### Description of the task
Although the listing below holds pictures, reproduce only its lines from the one containing "Where should I" through the last, exactly and without them.

### Records for this exercise
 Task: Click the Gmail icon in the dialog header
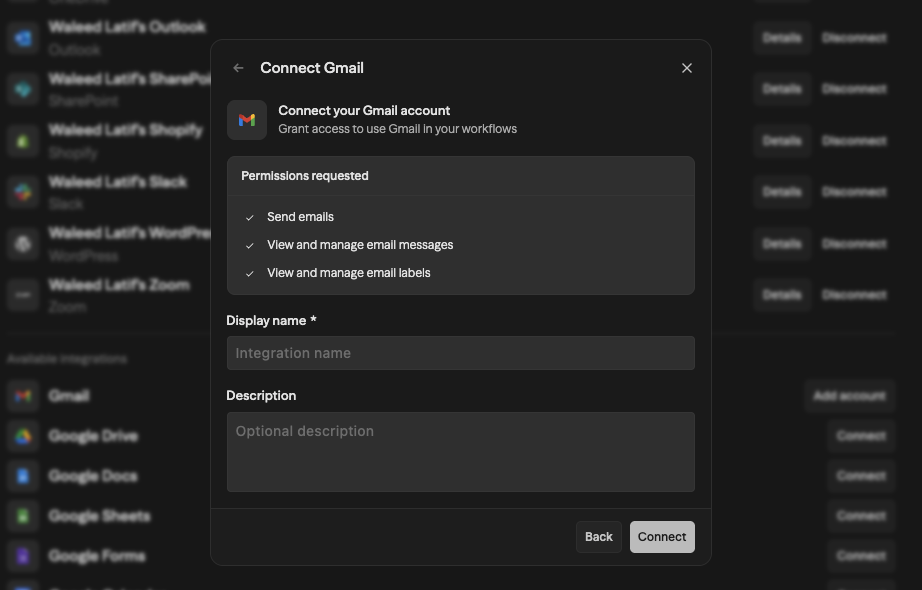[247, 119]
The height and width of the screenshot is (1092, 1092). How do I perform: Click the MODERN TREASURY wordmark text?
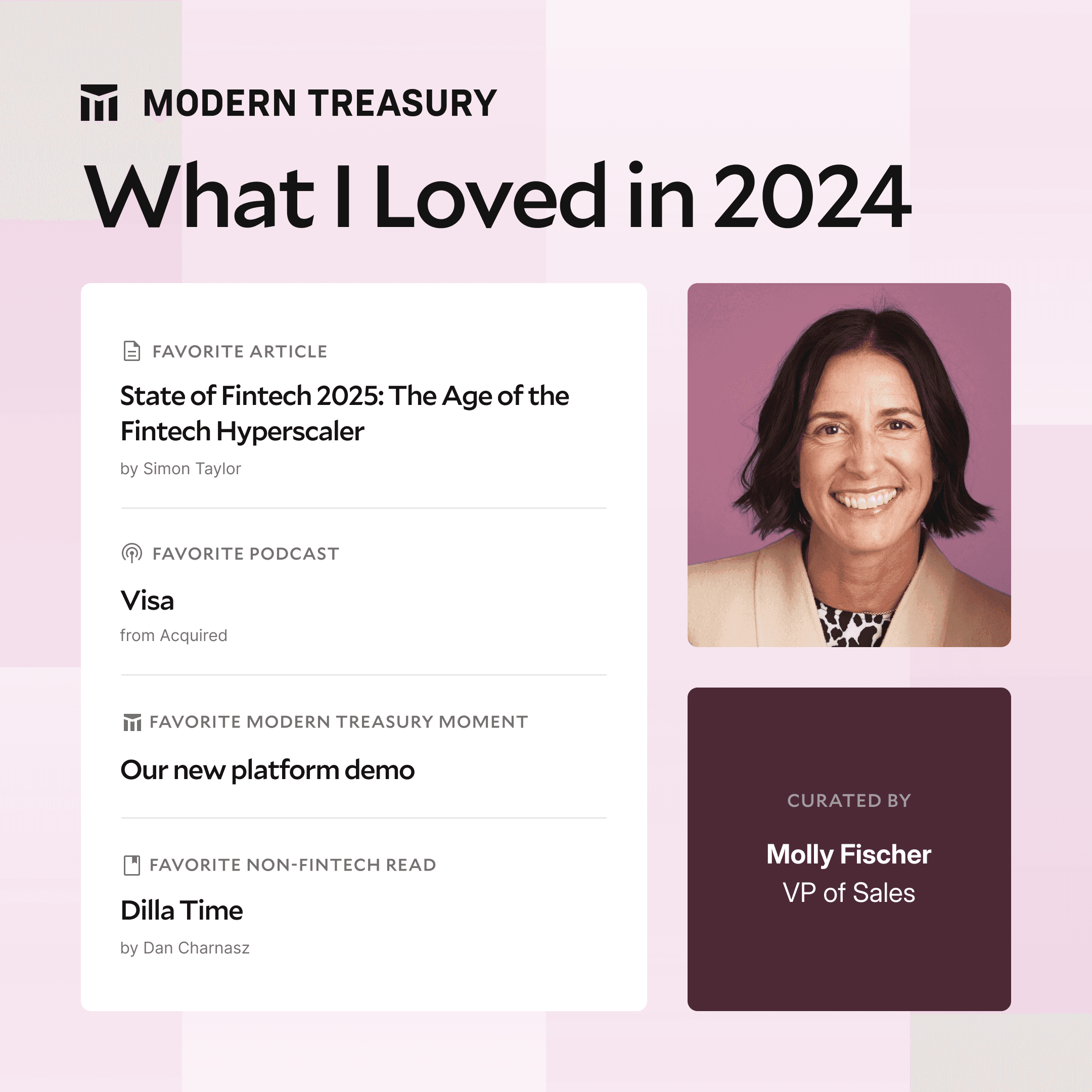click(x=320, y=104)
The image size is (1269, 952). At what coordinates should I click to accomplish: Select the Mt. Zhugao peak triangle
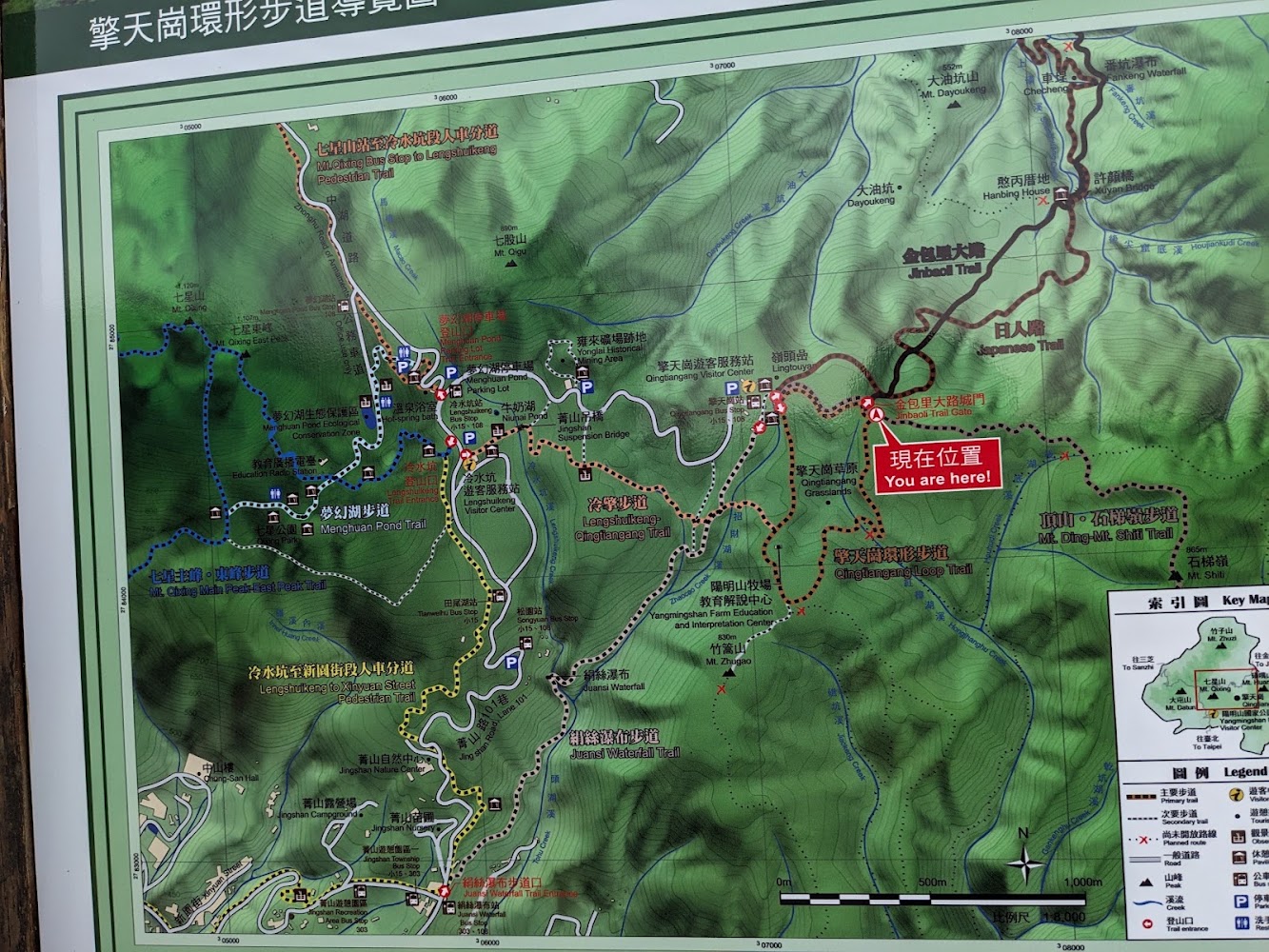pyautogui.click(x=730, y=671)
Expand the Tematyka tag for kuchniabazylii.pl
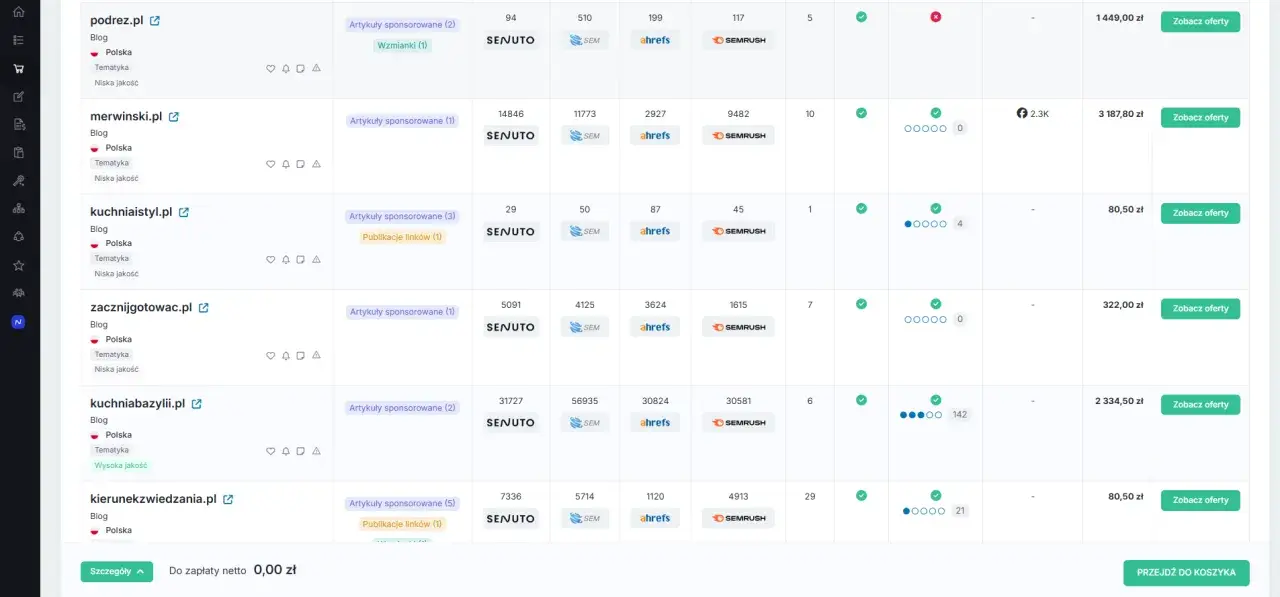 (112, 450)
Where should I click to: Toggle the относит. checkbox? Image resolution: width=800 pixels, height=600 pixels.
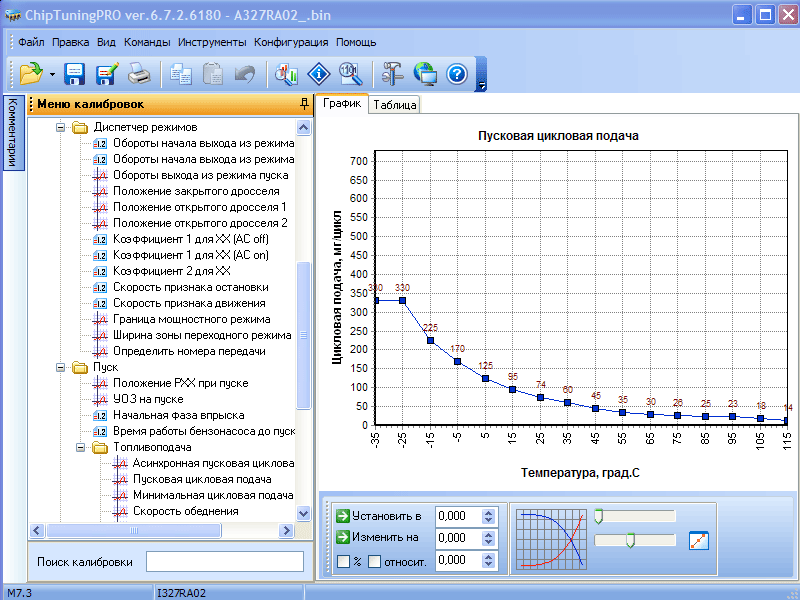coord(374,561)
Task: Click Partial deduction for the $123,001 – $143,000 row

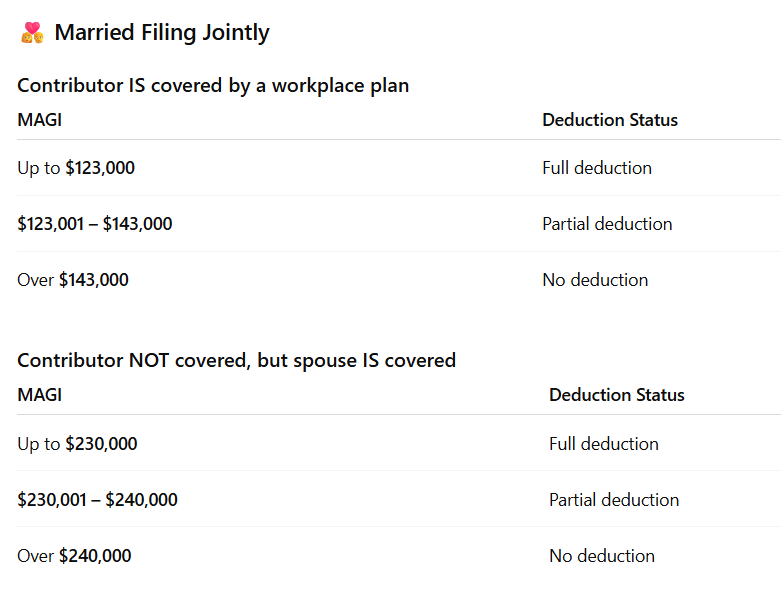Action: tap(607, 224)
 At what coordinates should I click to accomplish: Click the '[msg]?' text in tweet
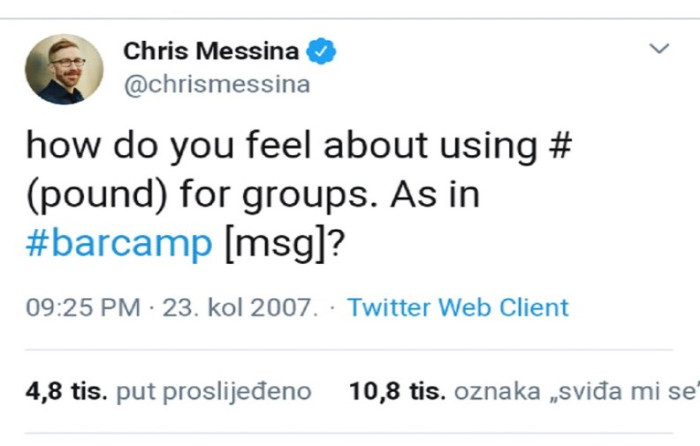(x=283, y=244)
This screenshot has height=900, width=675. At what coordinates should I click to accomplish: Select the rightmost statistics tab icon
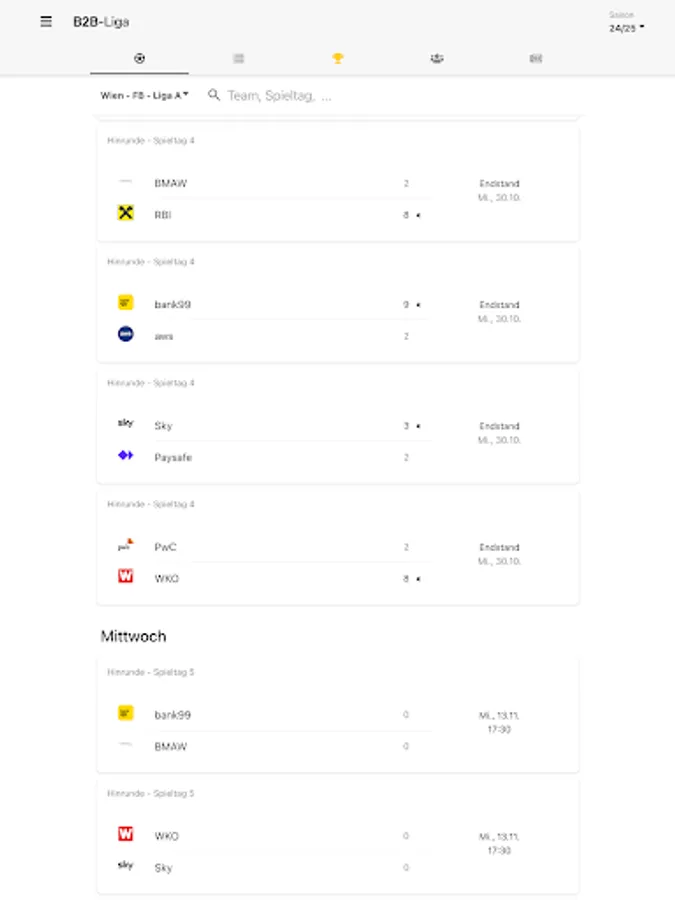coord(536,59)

### Result of this task
Where should I click to: Toggle the относит. checkbox? Image resolution: width=800 pixels, height=600 pixels.
coord(374,561)
Task: Click Partial deduction for the $123,001 – $143,000 row

Action: tap(607, 224)
 At what coordinates should I click to accomplish: Click the '[msg]?' text in tweet
(x=283, y=244)
This screenshot has height=900, width=675. At what coordinates should I click to accomplish: Select the rightmost statistics tab icon
coord(536,59)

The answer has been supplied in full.